Read I Love a Broad Margin to My Life Online

Authors: Maxine Hong Kingston

I Love a Broad Margin to My Life (4 page)

The troops will never come home.

“But now my work establishing Asia America

is done. Our nation won. We have a people.

And passport home. My leaving is not exile.

I must, I need act out my deep

down monkey nature. Wife, son,

let your indulgence set me free.”

And so, wife understanding and son

understanding, Wittman Ah Sing

begins his Going Forth. (Buddha left

wife and son. Confucius’ wife left him.)

From his bank, the Bank of San Francisco,

China Man took out his money.

Sittin’ in the sun,

Countin’ my money

Happy as I can be.

How very grand—there’s money, money

to spare. Grandparents and parents had had

leftover money too and passed it on.

There’s money. Enough to live in a rich country

for 6 months, or in a poor country

for the rest of my life. So-so

Security will send a check every

month to wherever I’ll be living.

              China

begins at the Consulate, where you get your visa.

The last couple of times I, Maxine,

went, members of Falun Gong were protesting

against China persecuting them and their way of

kung fu. At first, they merely moved

and breathed, doing slow, quiet exercises

on the curb in front of the door to the Consulate.

They looked like other Chinatown ladies

who exercise in the parks of San Francisco.

Then, they started showing color photos

of torture—purple black eyes, a red rectum.

Wittman, lover of street theater, come,

talk to them. Three old women meditating

beside their yellow banner with the pink flower.
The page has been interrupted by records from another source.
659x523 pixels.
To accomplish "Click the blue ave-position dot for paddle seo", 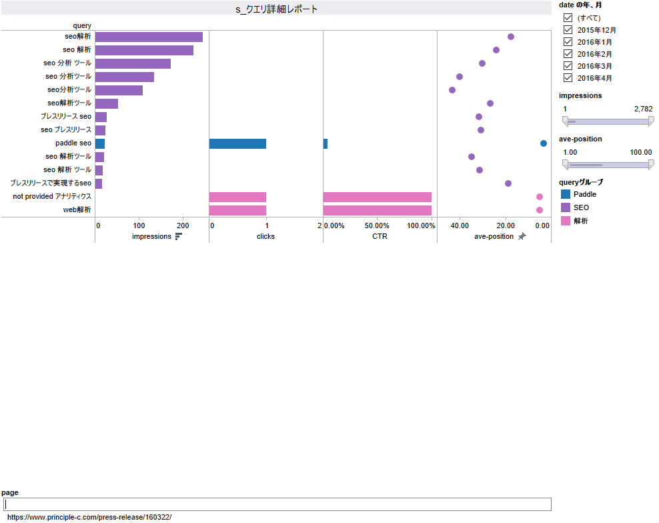I will 544,143.
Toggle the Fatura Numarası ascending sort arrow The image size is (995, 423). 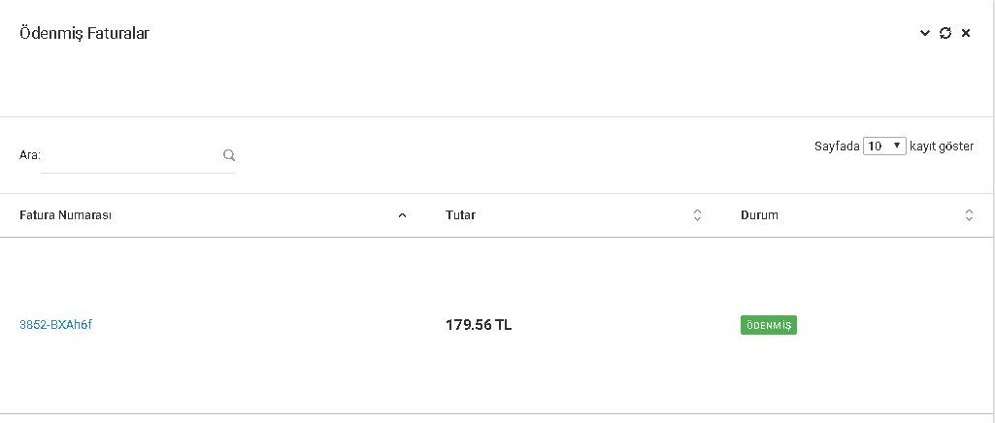click(x=403, y=215)
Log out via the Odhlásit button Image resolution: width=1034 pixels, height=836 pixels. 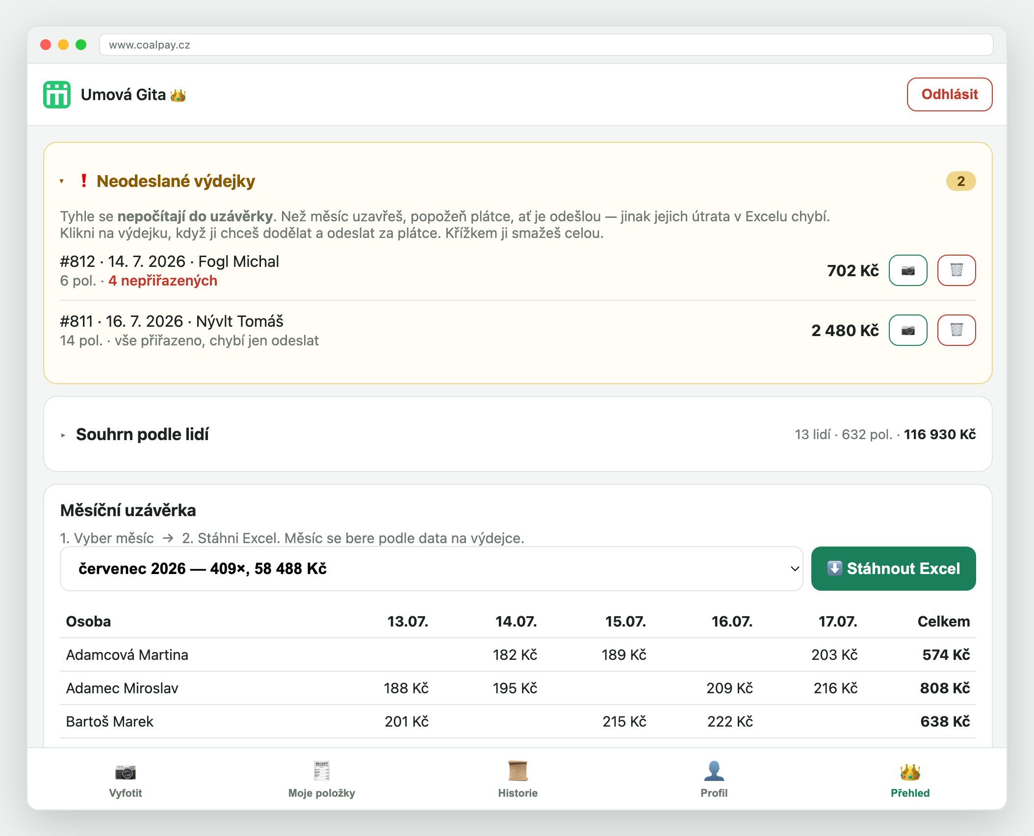tap(950, 94)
Look again. The poor things aren’t old;

they’re younger than oneself. But they dress old,

home-knit vests, home-sewn

pants, the same style patterns passed

along for generations, old country

to new country. They’re coifed old-

fashioned, Black Ghost hair.

It is raining. Martyrs praying in the rain,

beseeching China, shame on China. Two

sit cross-legged on the cement, eyes

shut, palms together. The woman who stands

also has her eyes closed; she holds

the banner out from its stanchion, one hand

in prayer position. Bags full of food

to last days. At Tiananmen

Square, the man faced off the tanks

with a bag of groceries in either hand, danced

stepping side to side, tank moving

side to side. A Chinese can dare

anything, do battle, armed with bags of food.

Wittman feels guilty, about to break

his vow never to cross a picket line.

Talk to these women, justify himself.

“Excusu me? Excusu me?” he says

to the woman standing. She opens her eyes,

looking straight at him. “Please, teach me

about Falun Gong.” She reaches into a bag,

and gives him a CD, says, “Falun Gong

is good.” He goes for his wallet. She waves

No no no—shoos away

payment. Amazing—a Chinese who

doesn’t care too much for money.

The label has no info, only

the pink flower logo. “You hear

good. Falun Gong good.” “Thank

you. Daw jeah. Jeah jeah. I go

now to apply for visa in-country, your

country, China. I vow, I’ll do

something for your freedom of religion. Don’t you

worry.” “Dui dui dui.” I love it

when Chinese make that kind sound.

Dui dui dui. Agree agree agree
.

We
conjoin. Understand
. We
match
.

(The CD turned out to be blank.

The true scrolls that Tripitaka Tang

and Monkey carried on the Silk Road also blank.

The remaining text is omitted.